There is a part in the novel where Josie is explaining to Rick the importance of “having society.” She describes it as “when you walk into a store or get into a taxi and people take you seriously,” and she deems it necessary to “have society” if you want to succeed. By this definition, society is something to be possessed, a personality or appearance that immediately grants you respect and visibility. Josie tells Rick that his mother does not have society and that if he’s not careful, he will be just like her. It is implied that society is something to be gained and lost, and that Rick’s mother has lost it by living with a mental health condition. Society, then, leaves little room for inclusion of those living with illness and disability. To be taken seriously, one must be considered “functional,” and like Klara and her eventual outdated technology, illness and disability have the potential to render a person obsolete in the eyes of civilization.

Humanity is more than just being a productive cog in the machine.

When my father’s heart failed, he lost many of the things that defined him. He lost his job, his driver’s license, his ability to climb up and down an average flight of stairs without difficulty. By society’s standards, he is no longer contributing, and yet he is still here. I’m not sure if my father, by Josie’s definition, “has society” any longer. I’m made acutely aware of this fact during doctor’s appointments where nurses ask me questions instead of him. So often, I fear the world views my father as an object to quickly skirt around. There is a refusal to stop and address, to look him in the eye. I balk at the disrespectful distress I often observe people experiencing when interacting with my father. Just talk to him, I think. Ask him his name instead of me. Ultimately then, “having society” is solely dependent on the opinions of others, a shallow concept that is significantly less meaningful than having humanity. Humanity is more than just being a productive cog in the machine, and even though Klara’s journey might end in obsolescence, it is her humanity that elevates her and sets her apart from everyone else. 

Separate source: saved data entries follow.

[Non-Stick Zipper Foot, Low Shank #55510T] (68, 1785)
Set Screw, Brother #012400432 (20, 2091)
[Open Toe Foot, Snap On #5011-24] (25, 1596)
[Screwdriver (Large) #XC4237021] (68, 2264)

The LVAD has changed many things for my father—or more accurately, the end stage heart failure determines everything about his days. He is fragile now, his world revolving around his access to electricity. He spends his days watching the news and taking frequent naps. I suppose you could say he, like Klara, has begun his slow fade. When I call to ask him how he’s doing, he says things like, Not so steady on my pins today, or I’m just here, sitting in the museum. In his mind he has become put on display, relegated to a glass cabinet pushed against a wall as the rest of the world moves past, stopping on occasion to peer in. Like Klara sitting in the window of the AF store, he watches as the sun’s nourishing rays wash over the houses on his street. 

Recently, we’ve begun talking about color, and when I ask him to tell me about yellow, he comes to life. Yellow to me is like the color of the desert, the warmth of it, he says. But it’s also the color of the sun when you close your eyes in the summer. You’re outside and you close your eyes and you see yellow. I bask with him in this memory, this notion of sunlight filtering through closed eyelids. Like Klara, we believe, however briefly, that the sun’s rays will be kind to us, and for a moment it’s as if we’ve transcended our bodies so that all we are feeling, all we are thinking about is that blazing light, lemon-y and soft as it nourishes our skin. What a moment to exist in. What a gift. What a way to be alive.